◆ **Qué se pide**
Selecciona las líneas de los registros que contienen la palabra "calendar" y cópialas sin cambios.

◆ **Filas de datos**
■ ■ ■ ■
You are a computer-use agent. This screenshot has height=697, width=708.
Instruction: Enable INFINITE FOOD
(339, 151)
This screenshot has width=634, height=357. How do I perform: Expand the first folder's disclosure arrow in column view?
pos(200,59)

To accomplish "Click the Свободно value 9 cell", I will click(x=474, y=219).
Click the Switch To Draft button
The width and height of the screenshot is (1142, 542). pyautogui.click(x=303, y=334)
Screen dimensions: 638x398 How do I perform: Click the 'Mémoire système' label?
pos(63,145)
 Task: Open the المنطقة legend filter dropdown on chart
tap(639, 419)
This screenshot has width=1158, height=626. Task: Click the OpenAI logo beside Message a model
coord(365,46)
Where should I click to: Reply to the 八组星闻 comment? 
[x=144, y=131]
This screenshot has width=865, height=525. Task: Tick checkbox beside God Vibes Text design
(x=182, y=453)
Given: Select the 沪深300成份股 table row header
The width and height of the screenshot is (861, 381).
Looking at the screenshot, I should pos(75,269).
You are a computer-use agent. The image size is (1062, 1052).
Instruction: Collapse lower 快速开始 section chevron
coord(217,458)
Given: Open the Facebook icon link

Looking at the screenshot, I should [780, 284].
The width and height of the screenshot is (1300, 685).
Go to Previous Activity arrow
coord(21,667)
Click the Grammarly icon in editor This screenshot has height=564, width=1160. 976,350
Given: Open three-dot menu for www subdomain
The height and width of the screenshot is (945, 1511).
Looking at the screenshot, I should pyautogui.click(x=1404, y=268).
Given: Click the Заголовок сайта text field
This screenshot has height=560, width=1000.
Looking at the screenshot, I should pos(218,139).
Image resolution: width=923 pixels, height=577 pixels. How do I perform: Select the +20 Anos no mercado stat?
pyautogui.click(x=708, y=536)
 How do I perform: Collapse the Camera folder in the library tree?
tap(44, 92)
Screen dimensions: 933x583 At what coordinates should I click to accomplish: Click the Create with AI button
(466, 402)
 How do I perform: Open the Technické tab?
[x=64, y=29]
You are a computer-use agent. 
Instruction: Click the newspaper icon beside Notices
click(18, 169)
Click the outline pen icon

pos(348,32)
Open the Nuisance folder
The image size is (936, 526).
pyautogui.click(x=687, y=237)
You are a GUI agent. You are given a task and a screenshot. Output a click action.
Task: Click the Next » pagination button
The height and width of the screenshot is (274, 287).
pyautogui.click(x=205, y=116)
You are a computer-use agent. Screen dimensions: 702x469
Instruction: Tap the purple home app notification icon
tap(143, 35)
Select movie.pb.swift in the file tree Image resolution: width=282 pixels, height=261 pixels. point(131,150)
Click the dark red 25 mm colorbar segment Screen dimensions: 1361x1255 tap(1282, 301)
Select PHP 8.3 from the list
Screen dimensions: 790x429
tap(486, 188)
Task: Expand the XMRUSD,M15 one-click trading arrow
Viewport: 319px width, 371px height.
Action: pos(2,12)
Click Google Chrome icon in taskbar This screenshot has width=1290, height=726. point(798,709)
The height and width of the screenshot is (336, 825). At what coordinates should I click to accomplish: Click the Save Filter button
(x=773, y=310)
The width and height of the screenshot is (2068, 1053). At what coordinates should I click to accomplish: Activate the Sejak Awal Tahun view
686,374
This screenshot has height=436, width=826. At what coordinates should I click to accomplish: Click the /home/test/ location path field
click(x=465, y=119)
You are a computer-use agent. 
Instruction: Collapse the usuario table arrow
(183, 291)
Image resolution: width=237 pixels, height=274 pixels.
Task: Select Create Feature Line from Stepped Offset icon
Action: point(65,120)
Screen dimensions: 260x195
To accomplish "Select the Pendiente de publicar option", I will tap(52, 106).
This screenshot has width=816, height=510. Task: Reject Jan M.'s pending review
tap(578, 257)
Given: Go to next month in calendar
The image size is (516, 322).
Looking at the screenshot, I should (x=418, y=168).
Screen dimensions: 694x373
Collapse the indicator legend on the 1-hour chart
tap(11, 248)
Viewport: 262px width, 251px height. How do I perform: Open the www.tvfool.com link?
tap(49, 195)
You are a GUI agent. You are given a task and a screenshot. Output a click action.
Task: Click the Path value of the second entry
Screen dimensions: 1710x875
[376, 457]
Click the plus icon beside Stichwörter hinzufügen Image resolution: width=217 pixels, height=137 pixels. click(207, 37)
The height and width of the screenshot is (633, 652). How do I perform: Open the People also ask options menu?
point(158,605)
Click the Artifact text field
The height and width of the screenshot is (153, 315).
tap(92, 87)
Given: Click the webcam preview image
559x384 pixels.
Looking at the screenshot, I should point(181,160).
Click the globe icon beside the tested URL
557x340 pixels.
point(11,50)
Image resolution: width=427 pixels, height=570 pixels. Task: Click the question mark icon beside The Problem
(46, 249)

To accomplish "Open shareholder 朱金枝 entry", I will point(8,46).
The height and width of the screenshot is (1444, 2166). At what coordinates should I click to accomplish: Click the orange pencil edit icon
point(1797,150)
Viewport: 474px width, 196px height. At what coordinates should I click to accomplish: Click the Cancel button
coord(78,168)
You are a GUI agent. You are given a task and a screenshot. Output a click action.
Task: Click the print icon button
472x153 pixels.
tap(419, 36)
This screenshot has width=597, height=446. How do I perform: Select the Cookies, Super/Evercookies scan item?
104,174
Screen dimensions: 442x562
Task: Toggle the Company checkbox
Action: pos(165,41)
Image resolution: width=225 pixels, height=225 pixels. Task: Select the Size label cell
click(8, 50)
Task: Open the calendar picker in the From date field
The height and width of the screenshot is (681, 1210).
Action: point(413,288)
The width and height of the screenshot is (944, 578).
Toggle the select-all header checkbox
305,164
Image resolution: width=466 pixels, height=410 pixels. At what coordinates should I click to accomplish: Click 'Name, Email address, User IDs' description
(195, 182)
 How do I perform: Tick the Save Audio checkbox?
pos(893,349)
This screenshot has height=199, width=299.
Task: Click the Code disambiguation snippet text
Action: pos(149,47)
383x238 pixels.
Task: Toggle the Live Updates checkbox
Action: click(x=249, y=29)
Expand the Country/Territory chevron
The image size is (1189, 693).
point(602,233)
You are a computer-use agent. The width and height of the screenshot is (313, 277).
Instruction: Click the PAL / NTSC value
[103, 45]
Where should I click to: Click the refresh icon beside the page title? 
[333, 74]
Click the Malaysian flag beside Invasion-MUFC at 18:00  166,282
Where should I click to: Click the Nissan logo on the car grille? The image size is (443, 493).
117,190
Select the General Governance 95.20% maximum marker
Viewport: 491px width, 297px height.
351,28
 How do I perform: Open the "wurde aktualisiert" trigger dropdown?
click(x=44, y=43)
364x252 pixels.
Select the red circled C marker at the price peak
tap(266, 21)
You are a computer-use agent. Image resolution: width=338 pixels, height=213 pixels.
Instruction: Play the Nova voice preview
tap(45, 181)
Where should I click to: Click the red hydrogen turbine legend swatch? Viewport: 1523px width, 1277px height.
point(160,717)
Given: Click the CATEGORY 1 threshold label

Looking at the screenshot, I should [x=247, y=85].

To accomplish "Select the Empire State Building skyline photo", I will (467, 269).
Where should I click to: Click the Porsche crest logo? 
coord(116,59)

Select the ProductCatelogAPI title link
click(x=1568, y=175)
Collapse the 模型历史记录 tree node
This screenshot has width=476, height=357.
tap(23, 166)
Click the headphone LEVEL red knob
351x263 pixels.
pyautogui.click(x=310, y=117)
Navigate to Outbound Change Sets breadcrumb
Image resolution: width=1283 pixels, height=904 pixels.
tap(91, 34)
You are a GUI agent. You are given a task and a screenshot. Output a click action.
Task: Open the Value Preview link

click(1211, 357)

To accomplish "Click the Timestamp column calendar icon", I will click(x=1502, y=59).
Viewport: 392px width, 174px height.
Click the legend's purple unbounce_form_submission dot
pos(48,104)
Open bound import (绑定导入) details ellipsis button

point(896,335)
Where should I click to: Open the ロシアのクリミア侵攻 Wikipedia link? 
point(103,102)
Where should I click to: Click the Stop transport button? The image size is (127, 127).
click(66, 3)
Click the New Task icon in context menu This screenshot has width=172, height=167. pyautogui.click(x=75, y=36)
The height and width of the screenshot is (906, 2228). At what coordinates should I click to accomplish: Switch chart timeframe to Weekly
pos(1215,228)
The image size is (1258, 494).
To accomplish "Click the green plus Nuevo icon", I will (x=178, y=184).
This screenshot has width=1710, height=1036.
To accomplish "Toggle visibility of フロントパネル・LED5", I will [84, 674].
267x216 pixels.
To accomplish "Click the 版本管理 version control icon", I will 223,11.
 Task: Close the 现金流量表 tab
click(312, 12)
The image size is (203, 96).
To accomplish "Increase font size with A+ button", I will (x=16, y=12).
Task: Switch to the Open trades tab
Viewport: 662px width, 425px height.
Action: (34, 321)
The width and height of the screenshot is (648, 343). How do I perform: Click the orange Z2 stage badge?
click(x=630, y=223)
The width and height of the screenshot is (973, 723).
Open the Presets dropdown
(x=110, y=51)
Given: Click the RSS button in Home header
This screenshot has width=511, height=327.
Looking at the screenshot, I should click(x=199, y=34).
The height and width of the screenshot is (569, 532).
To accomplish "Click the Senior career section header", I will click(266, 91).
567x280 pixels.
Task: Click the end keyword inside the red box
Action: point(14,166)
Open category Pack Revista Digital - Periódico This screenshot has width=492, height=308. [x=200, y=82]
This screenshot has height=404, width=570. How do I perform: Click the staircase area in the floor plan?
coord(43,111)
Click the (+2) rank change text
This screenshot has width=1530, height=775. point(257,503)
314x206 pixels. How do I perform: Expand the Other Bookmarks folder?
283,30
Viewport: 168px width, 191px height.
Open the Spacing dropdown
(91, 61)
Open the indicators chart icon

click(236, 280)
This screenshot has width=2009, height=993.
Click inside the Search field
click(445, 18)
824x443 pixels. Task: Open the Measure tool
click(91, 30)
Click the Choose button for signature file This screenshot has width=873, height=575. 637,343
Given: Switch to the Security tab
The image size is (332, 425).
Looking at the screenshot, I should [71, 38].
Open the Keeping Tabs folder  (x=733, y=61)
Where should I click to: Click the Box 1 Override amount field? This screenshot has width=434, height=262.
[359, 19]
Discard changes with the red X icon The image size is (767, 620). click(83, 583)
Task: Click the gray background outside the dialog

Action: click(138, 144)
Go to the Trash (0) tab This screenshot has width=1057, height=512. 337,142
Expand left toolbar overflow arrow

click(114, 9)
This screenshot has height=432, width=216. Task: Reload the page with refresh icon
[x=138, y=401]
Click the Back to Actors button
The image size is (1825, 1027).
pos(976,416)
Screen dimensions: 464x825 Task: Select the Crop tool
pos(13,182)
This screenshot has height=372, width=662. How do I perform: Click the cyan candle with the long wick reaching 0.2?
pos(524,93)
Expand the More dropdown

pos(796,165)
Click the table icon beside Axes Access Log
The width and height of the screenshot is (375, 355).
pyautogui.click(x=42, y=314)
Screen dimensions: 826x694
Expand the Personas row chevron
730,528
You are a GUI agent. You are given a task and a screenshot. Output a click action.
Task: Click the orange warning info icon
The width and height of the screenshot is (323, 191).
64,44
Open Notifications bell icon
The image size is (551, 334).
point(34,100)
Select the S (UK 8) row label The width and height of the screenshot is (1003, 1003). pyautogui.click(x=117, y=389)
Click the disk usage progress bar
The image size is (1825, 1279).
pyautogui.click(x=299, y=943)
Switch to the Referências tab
■ ■ ■ ■
◆ **Resultado**
Given: Go to next month in calendar
Task: Open the calendar picker in the From date field
To accomplish "Click the Timestamp column calendar icon", I will click(x=1502, y=59).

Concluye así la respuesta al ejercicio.